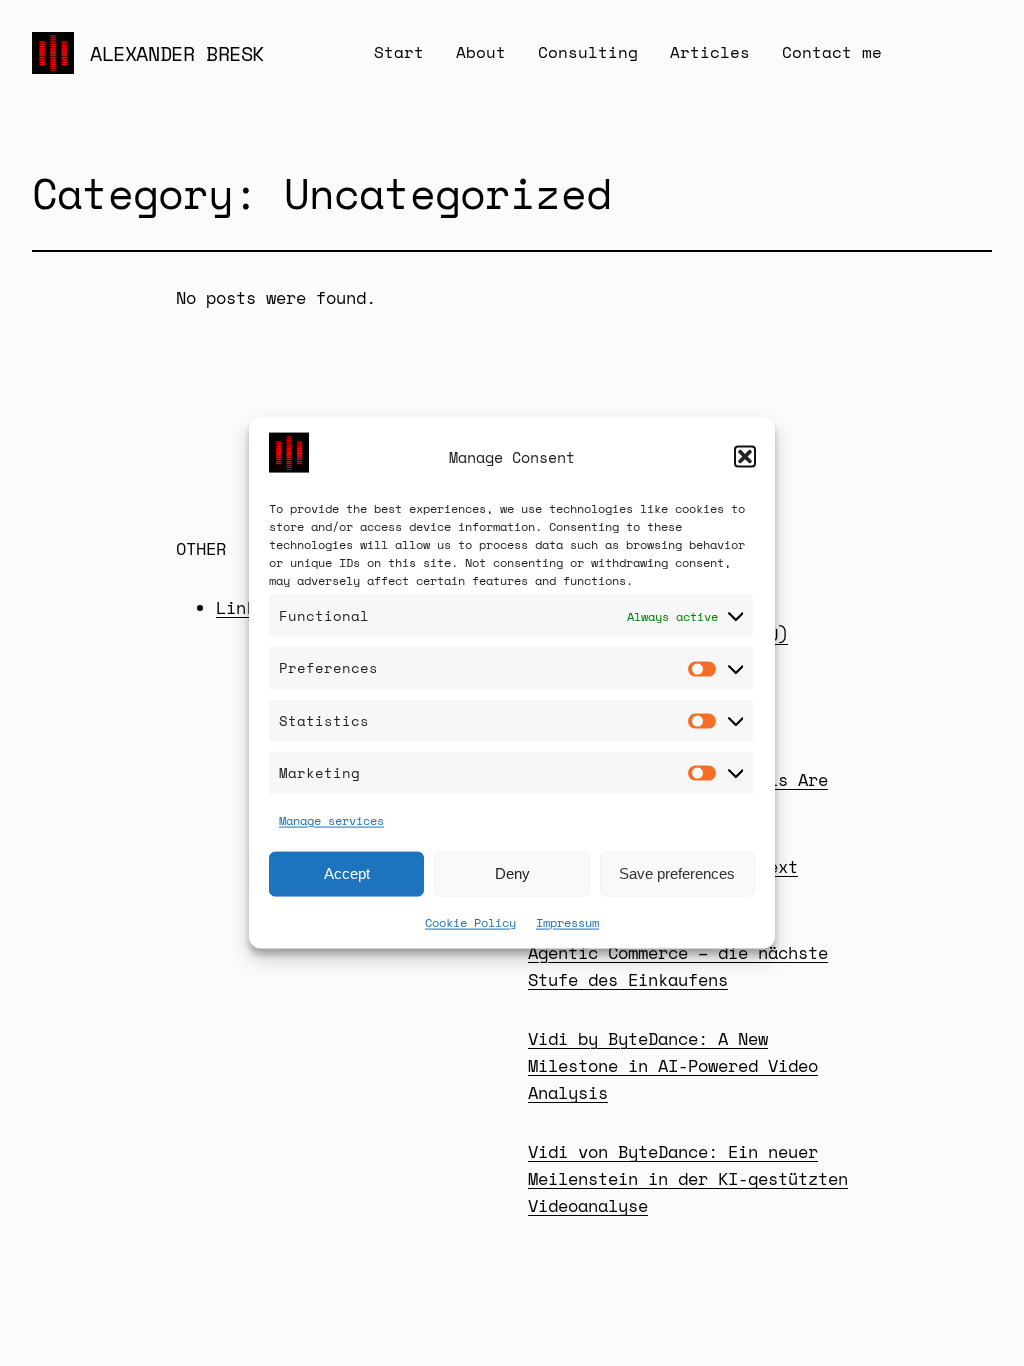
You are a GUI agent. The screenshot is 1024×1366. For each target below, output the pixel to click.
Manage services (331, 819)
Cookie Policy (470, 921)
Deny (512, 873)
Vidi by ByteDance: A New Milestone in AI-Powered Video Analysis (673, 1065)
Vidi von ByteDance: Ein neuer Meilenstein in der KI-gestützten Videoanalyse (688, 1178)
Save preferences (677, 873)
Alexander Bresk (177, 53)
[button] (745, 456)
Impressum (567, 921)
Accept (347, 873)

+--

Give the number of lines in the data that include the string "ByteDance", please, and nothing else.

2